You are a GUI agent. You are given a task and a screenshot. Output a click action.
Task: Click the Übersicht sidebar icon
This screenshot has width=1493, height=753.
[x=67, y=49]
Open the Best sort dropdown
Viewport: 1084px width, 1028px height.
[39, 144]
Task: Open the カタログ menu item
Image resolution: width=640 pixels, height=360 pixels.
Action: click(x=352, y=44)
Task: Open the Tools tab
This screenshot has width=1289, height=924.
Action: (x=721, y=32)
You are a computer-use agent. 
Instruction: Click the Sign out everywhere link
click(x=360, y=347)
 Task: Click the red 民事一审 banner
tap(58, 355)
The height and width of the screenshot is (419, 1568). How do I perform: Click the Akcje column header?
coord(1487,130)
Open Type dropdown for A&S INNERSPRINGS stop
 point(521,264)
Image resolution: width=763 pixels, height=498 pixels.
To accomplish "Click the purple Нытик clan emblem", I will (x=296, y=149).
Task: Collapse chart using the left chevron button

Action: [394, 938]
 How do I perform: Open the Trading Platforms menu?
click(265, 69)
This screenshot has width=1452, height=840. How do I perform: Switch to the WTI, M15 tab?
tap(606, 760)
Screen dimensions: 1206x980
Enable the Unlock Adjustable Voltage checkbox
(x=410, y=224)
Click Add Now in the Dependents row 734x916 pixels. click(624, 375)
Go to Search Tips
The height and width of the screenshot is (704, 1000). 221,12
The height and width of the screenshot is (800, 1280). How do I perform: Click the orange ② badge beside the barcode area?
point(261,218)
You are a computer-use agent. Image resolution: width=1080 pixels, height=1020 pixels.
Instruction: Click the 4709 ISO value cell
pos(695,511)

• Exercise requirements: Exact lines only, please: output the listing from the first line to the line with "Image resolution: width=763", both included.

• Reply:
You are a GUI agent. You are given a task and a screenshot. Output a click action.
Task: Click the Übersicht sidebar icon
This screenshot has width=1493, height=753.
[x=67, y=49]
Open the Best sort dropdown
Viewport: 1084px width, 1028px height.
[39, 144]
Task: Open the カタログ menu item
Image resolution: width=640 pixels, height=360 pixels.
Action: click(x=352, y=44)
Task: Open the Tools tab
This screenshot has width=1289, height=924.
Action: (x=721, y=32)
You are a computer-use agent. 
Instruction: Click the Sign out everywhere link
click(x=360, y=347)
 Task: Click the red 民事一审 banner
tap(58, 355)
The height and width of the screenshot is (419, 1568). How do I perform: Click the Akcje column header?
coord(1487,130)
Open Type dropdown for A&S INNERSPRINGS stop
 point(521,264)
Image resolution: width=763 pixels, height=498 pixels.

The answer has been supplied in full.